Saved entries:
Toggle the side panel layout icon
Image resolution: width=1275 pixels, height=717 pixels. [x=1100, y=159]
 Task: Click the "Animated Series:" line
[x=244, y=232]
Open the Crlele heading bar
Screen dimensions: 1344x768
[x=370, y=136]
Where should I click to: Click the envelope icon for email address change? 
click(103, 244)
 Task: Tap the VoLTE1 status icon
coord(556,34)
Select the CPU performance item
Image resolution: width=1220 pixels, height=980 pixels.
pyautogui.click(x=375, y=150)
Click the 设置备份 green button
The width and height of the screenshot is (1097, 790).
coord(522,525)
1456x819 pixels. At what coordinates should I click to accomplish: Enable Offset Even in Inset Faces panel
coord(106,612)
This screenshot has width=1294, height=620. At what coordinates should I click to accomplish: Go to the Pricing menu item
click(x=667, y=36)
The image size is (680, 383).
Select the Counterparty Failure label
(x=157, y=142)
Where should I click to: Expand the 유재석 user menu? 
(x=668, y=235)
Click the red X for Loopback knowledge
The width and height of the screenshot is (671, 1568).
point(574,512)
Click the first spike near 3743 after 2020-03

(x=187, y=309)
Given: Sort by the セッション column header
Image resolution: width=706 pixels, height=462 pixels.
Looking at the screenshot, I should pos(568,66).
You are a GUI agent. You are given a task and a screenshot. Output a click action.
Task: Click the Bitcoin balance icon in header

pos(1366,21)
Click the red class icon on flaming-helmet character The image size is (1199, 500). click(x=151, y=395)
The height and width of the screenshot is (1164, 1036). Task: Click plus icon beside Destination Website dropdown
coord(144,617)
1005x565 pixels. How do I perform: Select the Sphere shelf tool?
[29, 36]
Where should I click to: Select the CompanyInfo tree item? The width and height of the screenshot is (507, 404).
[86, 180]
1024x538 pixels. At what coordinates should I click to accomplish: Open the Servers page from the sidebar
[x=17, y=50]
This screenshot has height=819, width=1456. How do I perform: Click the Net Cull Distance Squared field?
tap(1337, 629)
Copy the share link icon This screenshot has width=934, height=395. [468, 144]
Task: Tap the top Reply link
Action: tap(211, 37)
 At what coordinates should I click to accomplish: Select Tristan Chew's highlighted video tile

*The exercise*:
From the line holding "Given: Sort by the セッション column header" through the line holding "pos(1366,21)", inclusive, render the material as a two-column CSV with columns text and answer. Give one row for each text and its answer, put each field in quotation marks, and replace line breaks with spaces.

*Exercise result*:
text,answer
"Given: Sort by the セッション column header Image resolution: width=706 pixels, height=462 pixels.","Looking at the screenshot, I should pos(568,66)."
"You are a GUI agent. You are given a task and a screenshot. Output a click action. Task: Click the Bitcoin balance icon in header","pos(1366,21)"